[Material to process Boundary: Start]

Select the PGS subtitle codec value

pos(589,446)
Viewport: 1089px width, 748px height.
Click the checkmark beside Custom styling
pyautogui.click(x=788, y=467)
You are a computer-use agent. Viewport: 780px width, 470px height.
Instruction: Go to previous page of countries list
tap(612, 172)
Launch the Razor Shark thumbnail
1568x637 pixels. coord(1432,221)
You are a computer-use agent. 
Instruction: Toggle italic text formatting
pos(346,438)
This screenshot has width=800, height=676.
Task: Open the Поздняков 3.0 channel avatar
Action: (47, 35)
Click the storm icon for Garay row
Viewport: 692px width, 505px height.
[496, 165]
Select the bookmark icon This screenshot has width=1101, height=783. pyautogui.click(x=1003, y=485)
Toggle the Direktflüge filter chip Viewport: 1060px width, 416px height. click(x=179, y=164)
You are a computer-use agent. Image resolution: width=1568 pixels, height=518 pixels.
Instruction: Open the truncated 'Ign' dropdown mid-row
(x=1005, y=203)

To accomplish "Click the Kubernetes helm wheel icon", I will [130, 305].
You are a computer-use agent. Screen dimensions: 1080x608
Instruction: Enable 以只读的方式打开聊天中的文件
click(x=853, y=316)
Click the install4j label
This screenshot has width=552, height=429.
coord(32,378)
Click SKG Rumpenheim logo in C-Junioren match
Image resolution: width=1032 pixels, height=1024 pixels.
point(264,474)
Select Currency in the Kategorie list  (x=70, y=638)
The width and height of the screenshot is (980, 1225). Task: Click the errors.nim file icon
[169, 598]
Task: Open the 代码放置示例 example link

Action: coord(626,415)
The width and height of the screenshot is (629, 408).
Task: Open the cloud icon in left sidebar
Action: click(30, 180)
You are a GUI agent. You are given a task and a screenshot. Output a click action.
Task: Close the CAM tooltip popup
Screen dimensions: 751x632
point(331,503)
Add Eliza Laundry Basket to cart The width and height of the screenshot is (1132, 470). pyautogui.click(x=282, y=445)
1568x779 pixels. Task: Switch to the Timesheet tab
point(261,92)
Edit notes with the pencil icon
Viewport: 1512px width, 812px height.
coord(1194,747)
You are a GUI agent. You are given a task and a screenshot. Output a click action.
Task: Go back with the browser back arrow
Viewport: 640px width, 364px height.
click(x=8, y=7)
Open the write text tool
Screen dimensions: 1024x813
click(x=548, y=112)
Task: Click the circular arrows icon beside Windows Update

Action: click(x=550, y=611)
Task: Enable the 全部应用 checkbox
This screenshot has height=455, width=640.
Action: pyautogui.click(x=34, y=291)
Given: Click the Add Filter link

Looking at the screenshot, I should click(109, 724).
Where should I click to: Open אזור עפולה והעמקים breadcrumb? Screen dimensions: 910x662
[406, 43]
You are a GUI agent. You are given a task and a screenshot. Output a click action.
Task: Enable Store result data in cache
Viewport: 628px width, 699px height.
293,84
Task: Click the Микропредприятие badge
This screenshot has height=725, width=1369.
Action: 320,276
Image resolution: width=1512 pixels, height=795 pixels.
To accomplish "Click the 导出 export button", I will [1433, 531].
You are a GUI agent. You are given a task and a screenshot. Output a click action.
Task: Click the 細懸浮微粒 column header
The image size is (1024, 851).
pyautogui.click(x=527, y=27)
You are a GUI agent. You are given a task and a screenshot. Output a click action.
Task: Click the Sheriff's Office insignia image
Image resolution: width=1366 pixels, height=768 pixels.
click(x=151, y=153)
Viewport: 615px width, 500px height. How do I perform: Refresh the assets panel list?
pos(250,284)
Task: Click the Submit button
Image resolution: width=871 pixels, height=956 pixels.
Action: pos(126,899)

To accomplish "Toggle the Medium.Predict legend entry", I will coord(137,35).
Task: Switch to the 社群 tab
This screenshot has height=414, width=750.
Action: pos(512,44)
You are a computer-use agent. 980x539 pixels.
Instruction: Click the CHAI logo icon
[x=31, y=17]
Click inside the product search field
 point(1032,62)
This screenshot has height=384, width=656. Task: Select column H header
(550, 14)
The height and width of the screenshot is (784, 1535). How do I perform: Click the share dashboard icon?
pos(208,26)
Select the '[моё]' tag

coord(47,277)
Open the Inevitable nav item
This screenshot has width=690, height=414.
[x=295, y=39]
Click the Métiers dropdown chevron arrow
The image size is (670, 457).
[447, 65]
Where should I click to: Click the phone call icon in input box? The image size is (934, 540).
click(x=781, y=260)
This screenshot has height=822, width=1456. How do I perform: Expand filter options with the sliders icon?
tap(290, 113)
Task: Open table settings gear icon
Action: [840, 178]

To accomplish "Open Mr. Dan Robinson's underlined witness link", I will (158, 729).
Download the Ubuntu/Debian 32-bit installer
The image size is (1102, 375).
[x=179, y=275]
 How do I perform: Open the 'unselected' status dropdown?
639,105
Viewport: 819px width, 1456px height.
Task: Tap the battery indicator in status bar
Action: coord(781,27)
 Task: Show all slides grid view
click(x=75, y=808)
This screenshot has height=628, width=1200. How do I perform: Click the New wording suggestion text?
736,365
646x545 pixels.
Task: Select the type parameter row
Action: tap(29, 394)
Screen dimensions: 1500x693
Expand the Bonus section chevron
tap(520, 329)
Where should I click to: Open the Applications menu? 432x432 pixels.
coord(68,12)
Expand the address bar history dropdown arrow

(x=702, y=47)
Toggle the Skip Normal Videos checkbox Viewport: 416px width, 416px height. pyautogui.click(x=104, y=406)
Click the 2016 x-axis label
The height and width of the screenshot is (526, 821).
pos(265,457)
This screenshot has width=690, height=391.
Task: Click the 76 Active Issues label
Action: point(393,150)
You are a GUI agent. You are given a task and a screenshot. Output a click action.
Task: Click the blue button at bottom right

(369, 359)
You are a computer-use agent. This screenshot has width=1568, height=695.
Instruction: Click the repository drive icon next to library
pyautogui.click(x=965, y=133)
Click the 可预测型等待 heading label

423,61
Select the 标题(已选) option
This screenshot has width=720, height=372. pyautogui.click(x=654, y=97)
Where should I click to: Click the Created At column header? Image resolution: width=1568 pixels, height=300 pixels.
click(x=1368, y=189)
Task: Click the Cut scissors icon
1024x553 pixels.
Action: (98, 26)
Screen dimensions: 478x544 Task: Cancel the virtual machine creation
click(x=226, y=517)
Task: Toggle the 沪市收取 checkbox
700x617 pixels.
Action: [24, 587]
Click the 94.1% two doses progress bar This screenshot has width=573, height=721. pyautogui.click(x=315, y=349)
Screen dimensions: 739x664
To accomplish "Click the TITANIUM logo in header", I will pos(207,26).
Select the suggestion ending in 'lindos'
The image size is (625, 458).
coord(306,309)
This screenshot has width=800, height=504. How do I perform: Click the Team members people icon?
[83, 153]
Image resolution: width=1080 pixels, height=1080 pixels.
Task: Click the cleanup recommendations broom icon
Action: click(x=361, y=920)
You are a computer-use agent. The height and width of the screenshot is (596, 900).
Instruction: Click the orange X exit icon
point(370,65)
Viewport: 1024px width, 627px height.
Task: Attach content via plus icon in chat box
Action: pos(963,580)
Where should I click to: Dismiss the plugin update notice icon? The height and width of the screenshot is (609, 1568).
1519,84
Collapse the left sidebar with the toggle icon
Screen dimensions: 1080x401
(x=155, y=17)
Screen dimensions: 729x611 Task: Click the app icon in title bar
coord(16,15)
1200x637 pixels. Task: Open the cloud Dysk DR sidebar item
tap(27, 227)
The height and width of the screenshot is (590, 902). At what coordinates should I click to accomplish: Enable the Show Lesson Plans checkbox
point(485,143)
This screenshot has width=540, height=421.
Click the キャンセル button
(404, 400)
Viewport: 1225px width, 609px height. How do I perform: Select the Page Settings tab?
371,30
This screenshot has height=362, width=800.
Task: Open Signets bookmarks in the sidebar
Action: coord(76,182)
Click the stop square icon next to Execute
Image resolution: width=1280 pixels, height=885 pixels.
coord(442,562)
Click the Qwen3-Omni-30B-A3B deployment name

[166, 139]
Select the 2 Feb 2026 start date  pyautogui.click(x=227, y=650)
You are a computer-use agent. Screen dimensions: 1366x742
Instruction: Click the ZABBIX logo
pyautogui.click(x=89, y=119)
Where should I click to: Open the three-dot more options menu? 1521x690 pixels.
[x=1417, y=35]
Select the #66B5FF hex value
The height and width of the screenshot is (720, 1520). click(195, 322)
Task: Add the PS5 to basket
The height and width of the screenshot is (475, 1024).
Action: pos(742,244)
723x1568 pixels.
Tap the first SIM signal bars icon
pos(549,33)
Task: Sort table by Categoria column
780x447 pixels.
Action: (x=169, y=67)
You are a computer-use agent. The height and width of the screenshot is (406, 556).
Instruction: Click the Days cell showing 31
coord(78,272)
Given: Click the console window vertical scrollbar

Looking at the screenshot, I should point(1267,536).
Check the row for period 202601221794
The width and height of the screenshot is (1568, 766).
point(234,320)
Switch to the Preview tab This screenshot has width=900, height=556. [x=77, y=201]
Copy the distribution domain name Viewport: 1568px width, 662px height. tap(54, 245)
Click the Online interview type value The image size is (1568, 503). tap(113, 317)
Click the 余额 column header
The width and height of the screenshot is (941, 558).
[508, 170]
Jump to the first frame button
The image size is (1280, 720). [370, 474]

[Material to process Boundary: End]

*Exercise directions*. Please output exactly the lines between the one holding "How do I perform: Open" and the one holding "You are a computer-use agent. This" in the records above, inclusive, and nothing more.

*Answer box*.
 How do I perform: Open the 'unselected' status dropdown?
639,105
Viewport: 819px width, 1456px height.
Task: Tap the battery indicator in status bar
Action: coord(781,27)
 Task: Show all slides grid view
click(x=75, y=808)
This screenshot has height=628, width=1200. How do I perform: Click the New wording suggestion text?
736,365
646x545 pixels.
Task: Select the type parameter row
Action: tap(29, 394)
Screen dimensions: 1500x693
Expand the Bonus section chevron
tap(520, 329)
Where should I click to: Open the Applications menu? 432x432 pixels.
coord(68,12)
Expand the address bar history dropdown arrow

(x=702, y=47)
Toggle the Skip Normal Videos checkbox Viewport: 416px width, 416px height. pyautogui.click(x=104, y=406)
Click the 2016 x-axis label
The height and width of the screenshot is (526, 821).
pos(265,457)
This screenshot has width=690, height=391.
Task: Click the 76 Active Issues label
Action: point(393,150)
You are a GUI agent. You are given a task and a screenshot. Output a click action.
Task: Click the blue button at bottom right

(369, 359)
You are a computer-use agent. This screenshot has width=1568, height=695.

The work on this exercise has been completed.